◆ Work to be completed ◆
Please transcribe the lines below exactly, and leave every image behind.
*** Records supplied ***
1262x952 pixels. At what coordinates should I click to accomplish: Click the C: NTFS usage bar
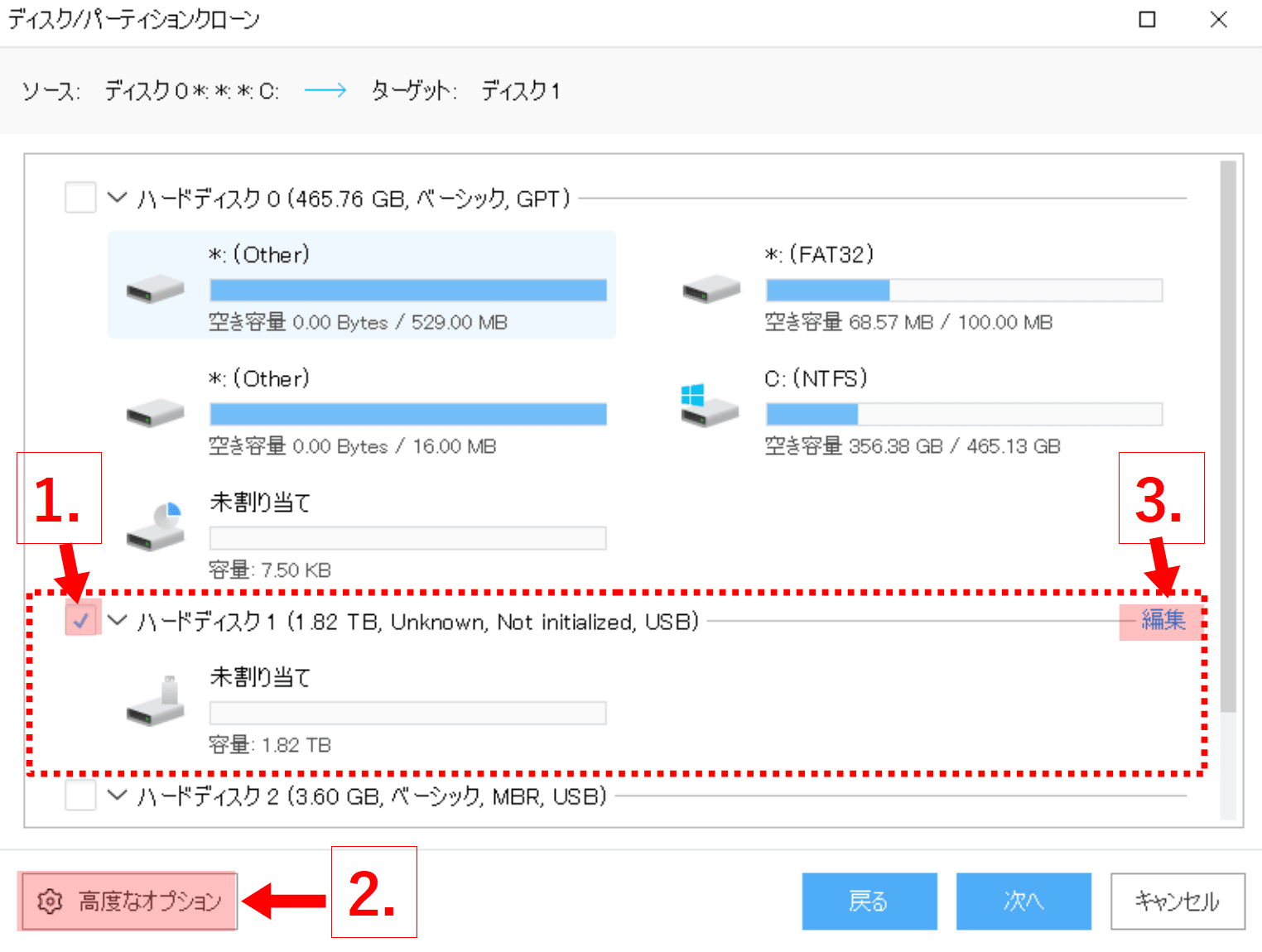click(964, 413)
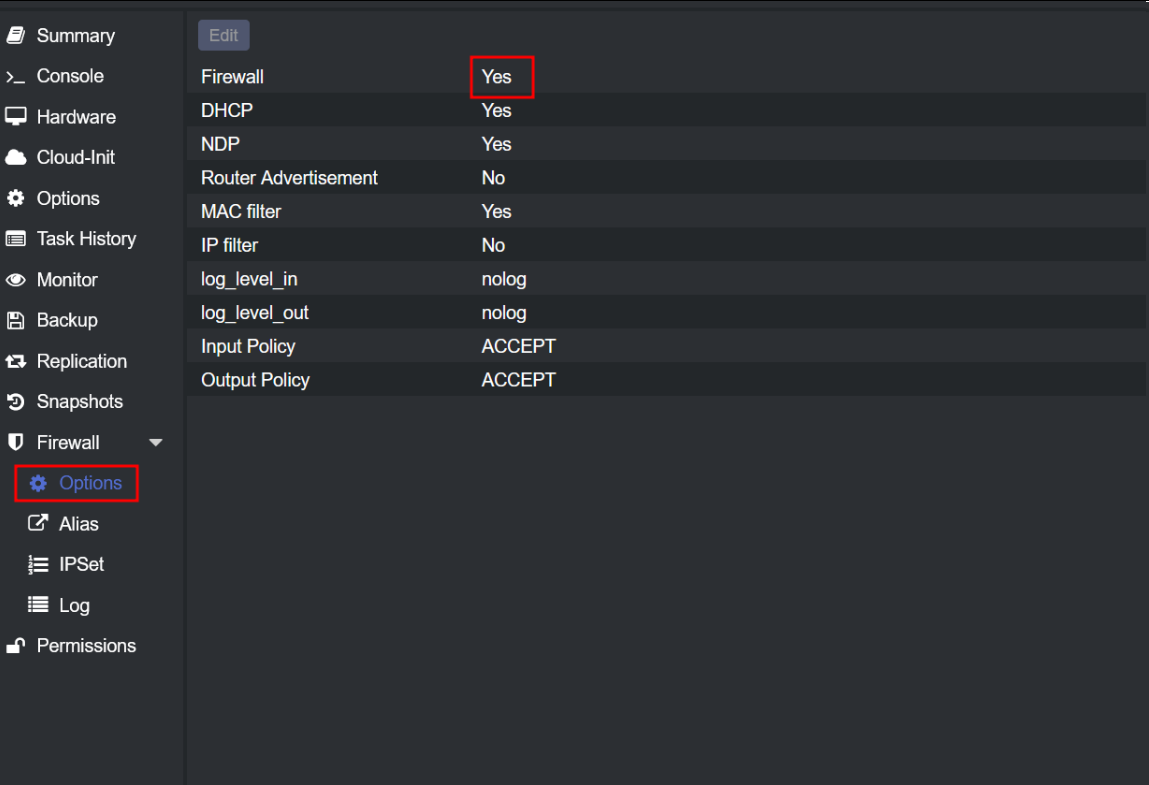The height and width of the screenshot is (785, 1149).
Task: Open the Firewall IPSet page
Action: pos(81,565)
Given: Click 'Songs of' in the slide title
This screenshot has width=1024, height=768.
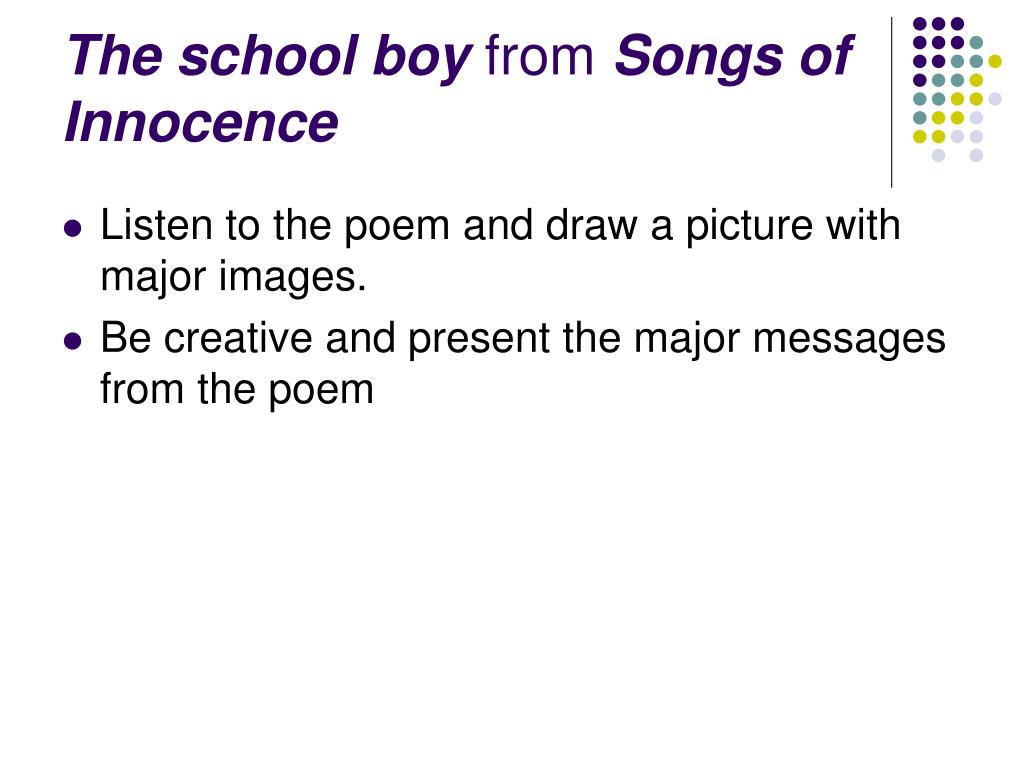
*** End of Records supplied ***
◆ Result of the exercise ◆
1262x952 pixels. At what coordinates should I click to accomplish: Click the C: NTFS usage bar
click(964, 413)
The height and width of the screenshot is (785, 1149).
Task: Open the Firewall IPSet page
Action: pos(81,565)
Given: Click 'Songs of' in the slide title
This screenshot has width=1024, height=768.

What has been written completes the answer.